First-timer walkers ready for the challenge


The reasons people walk in the Terri Brodeur Walk Across Southeastern Connecticut marathon are as varied as the 300 or so walkers who participate every year in the October fundraiser.

They have had cancer or are still fighting the disease. They know someone with cancer. They’re inspired by those who have walked before. They believe in the foundation’s mission of giving 100 percent of fundraiser dollars to breast cancer research.

And for first-time walkers – and there are nearly 60 who have signed up for this year’s 14th annual event taking place Oct. 5, 2019 – the reasons are just as personal and heartfelt.

Joan Galeotti of Chester, a breast cancer survivor, is doing the full marathon to encourage women to get mammograms, raise money for research and to challenge herself.

“No matter what your diagnosis, the road is long and difficult, and I wanted to match that feeling.

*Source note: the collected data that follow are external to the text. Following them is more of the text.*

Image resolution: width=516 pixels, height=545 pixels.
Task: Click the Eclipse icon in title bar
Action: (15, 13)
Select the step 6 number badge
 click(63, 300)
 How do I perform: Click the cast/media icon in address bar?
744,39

Walking 26.2 miles will be challenging and scary, but I’ll get through it,” she said. “I really admire everyone who gives up their time and energy for a cause. This year I decided it was time to just do it.”

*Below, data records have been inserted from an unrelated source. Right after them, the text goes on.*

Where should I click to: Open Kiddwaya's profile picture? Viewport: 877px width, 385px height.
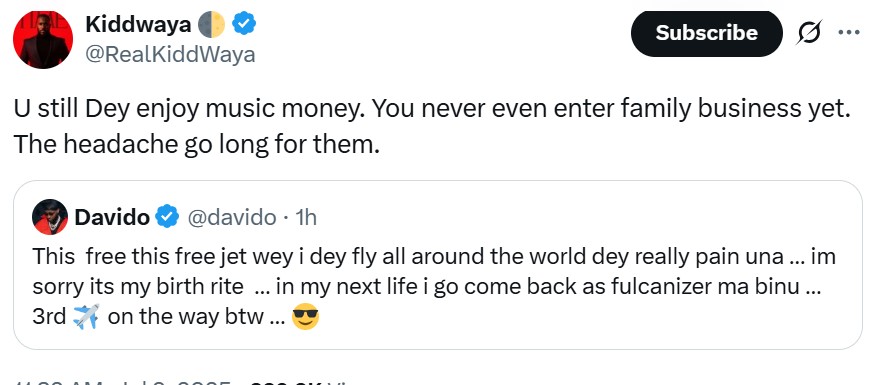tap(43, 39)
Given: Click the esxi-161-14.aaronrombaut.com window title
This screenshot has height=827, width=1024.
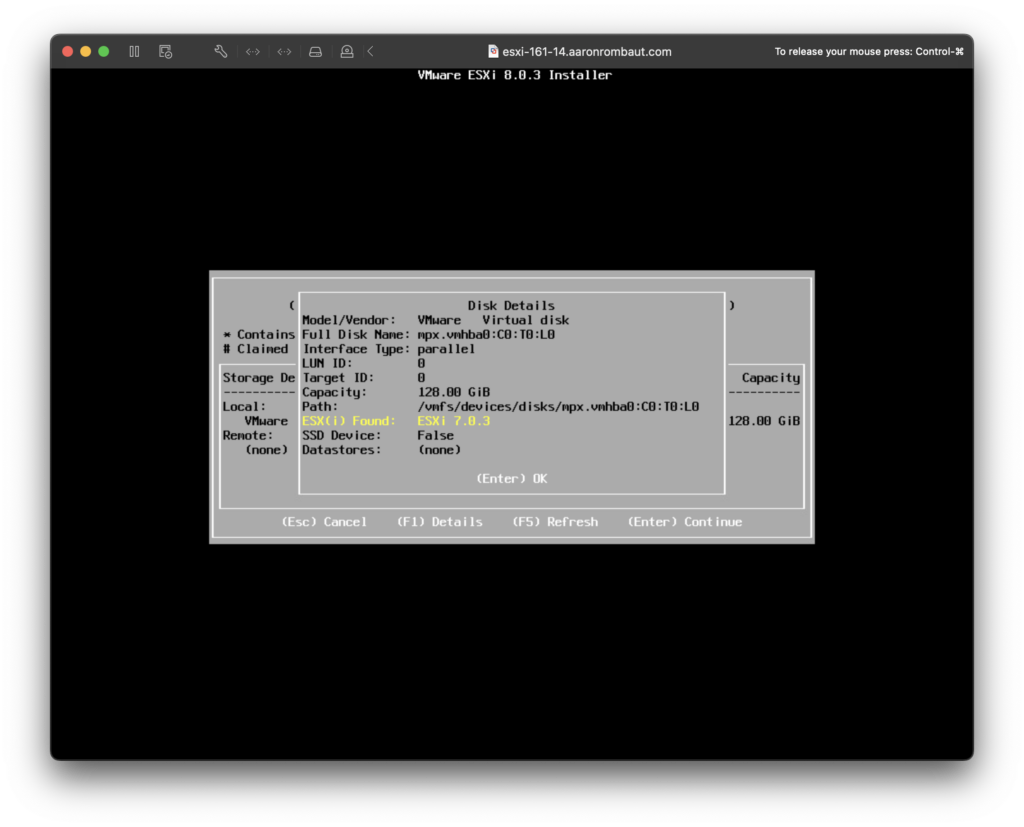Looking at the screenshot, I should (586, 51).
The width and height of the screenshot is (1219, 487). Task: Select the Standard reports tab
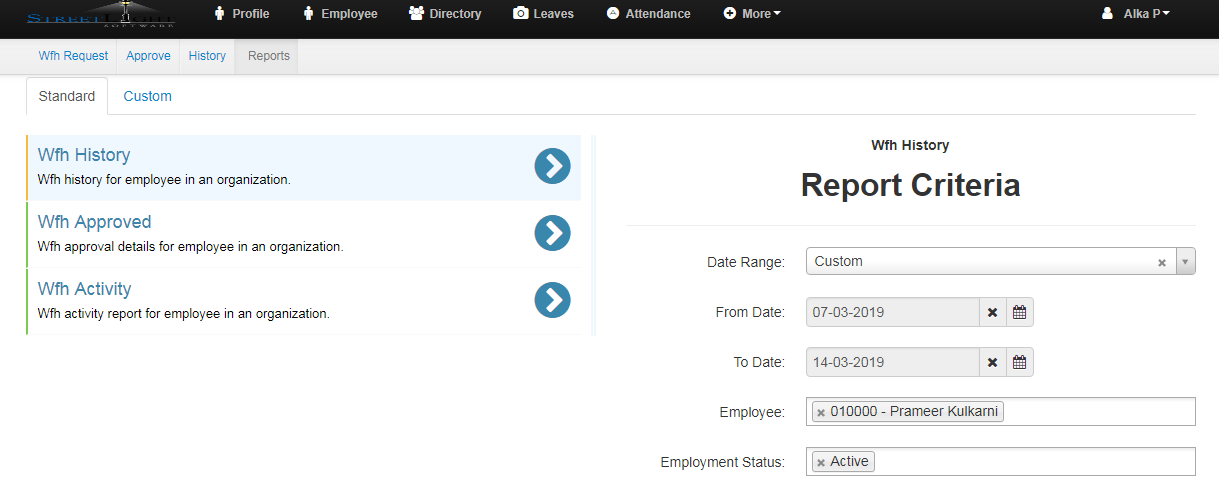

Prior to her own diagnosis, she said she thought the walk was a great thing and supported friends who had participated. But when her niece was diagnosed with breast cancer at age 37, it spurred her into action. Three years later her niece, now a new mom, is still on her “journey back to normal,” she said, and is still processing all that she’s been through.

“I am walking for a cure as well as to promote early prevention. I think there are still many women out there who are afraid to have a mammogram,” she said. “Walking in such a capacity, with all the sea of pink, may encourage someone, even on the road, to have the courage to go for the test.”

Greg Guay has always supported his friend Pam Watt, a cancer survivor who volunteers with the Brodeur Foundation and raises thousands of dollars every year with her Pink Posse of friends. He always attended her fundraisers and cheered her on the day of the walk.

But this year, Guay, and his 12-year-old daughter, Jane Guay, have signed up to walk for the first time.

Guay, who lives in Farmington, said he was chatting with Watt one day and said maybe this is the year he would join her in the walk instead of just being on the sidelines. Jane Guay, his socially aware seventh-grade daughter, wanted in too. They will be walking the half marathon.

“I want to show commitment, but I also do not want to be walking so much that my legs go numb, since I’m only a kid,” Jane explained on why they are walking the half marathon.

Last year, she participated in a 17-mile Relay for Life with her friends and raised more than $1,000 for the American Cancer Society. She also collected $160 for Hoops for Heart for the American Heart Association.

“I want to help people with cancer,” she said. “We’ve had some cancer on a mom’s side, and some have died because of cancer. I don’t want anyone else to die.”

Greg Guay said he has always admired those who have faced a cancer diagnosis and then go on to do good for others.

“They rally. Now they have defeated cancer in their body and they want to help others” he said. “It’s very inspiring.”

Guay said he is hoping for good weather the day of the walk, but his daughter is indifferent.

“I don’t care about the weather,” she said. “I just want to say that even though this is my first year, I want to make sure that everyone knows that no amount of money you end up with in total, will be too big or too small. I’m excited to get started.”